The Solicitors Regulation Authority (SRA) initially set May 2017 as the time when it expected all regulated firms to feed in its diversity data to its online portal, however, it recently announced a delay so a further announcement is awaited. The exercise will still take place in 2017.
The Legal Services Board (LSB) has now given regulators the flexibility to manage diversity as they see fit, including the freedom to choose the timing of any survey exercises, so although it is currently undertaken on a two-yearly basis it could change. The LSB has also announced that it will be carrying out a review of diversity within the legal profession in 2018, and surprisingly, that it will not be pursuing a probe into why it is taking so long for women and others from ethnic minorities so long to reach senior positions within the profession.
Although the surveys are currently held every two years, many firms saw the business benefits of the annual collection and publication of staff diversity data and have therefore decided to continue with them no matter what the SRA does.
There are a number of pitfalls that you could encounter when collecting and publishing diversity data, and this article is intended to provide you with an insight into these and how they can be avoided.
Although a large number of firms use the secure Riliance diversity system to collect their data, other firms are using methods that may not be secure, don’t allow the data to be collected anonymously, or they may have signed up to a third-party collection tool where ownership and use of the collected data is unclear!

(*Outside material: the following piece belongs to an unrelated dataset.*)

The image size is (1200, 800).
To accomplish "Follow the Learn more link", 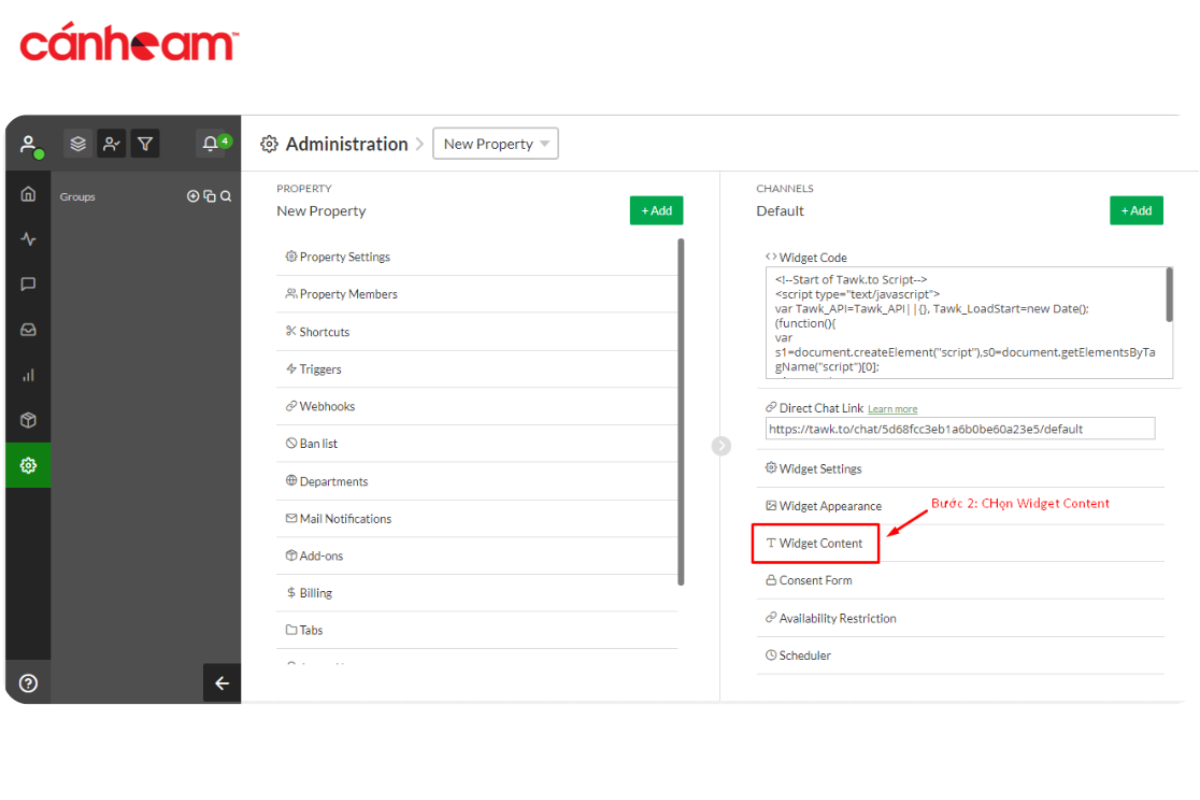I will [x=892, y=409].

The diversity data collection process is a very sensitive one, which requires a lot of thought by those responsible for it within firms, and therefore great care must be taken when handling employee data; it is imperative that you understand your data protection and regulatory obligations, and are clear about the ownership and potential use of the collected data.
To ensure you protect both yourself and your employees, you should:
- Ensure all staff are given the opportunity to complete a diversity survey – this is a specific requirement of the SRA
- Provide staff with plenty of time to participate in the survey – don’t leave it until the last minute and then find staff are on holiday and therefore can’t complete it. As it likely that the new deadline for feeding your data into the SRA portal will be in the latter part of the year, there is a real risk that many people will be on holiday so collecting data now may be a preferred option. The SRA has said that any data collected prior to the opening of its portal will be accepted, even if it was collected using the old survey questionnaire from 2015.
- Reassure staff about the use of their collected data – staff will be very concerned about the confidentiality of their data, even if it is collected anonymously, so ensure you take the time to explain to your staff what the data will be used for and who it will be given to
- Comply with the Data Protection Act, particularly in relation to the publication of aggregate data – staff in small teams, departments, or firms could still be identified through anonymous data, especially if staff profiles are provided on the firm’s website, so make sure you publish the data appropriately. Where there is a risk of staff being identified you may want to make a broad statement giving an overview of the data collected, or ultimately you may decide to not publish anything at all (you must have good reason not to publish the data and should back this decision up with a risk assessment).
- Read all terms and conditions that relate to the use of third-party survey tools, ensuring that ownership of collected data remains with the law firm and not the provider – you have legal duties under the Data Protection Act as a data controller, and could face criminal sanctions if you do not protect the data you have responsibility for, even if it involves a third party you have contracted with.
The Information Commissioner is regarded as a very robust regulator and has not been frightened to issue significant fines to organisations for failing to store and manage data properly. Many law firms are potentially at risk as they are unclear about their data protection obligations, and have in the past published diversity data on their websites without any thought as to the possibility of individuals being identified, even from aggregated data!
With the introduction of the General Data Protection Regulations (GDPR) in May 2018, you should already be looking at how you will comply and meet your obligations in the future, but if you have yet to start looking at this issue now would be a good time to start.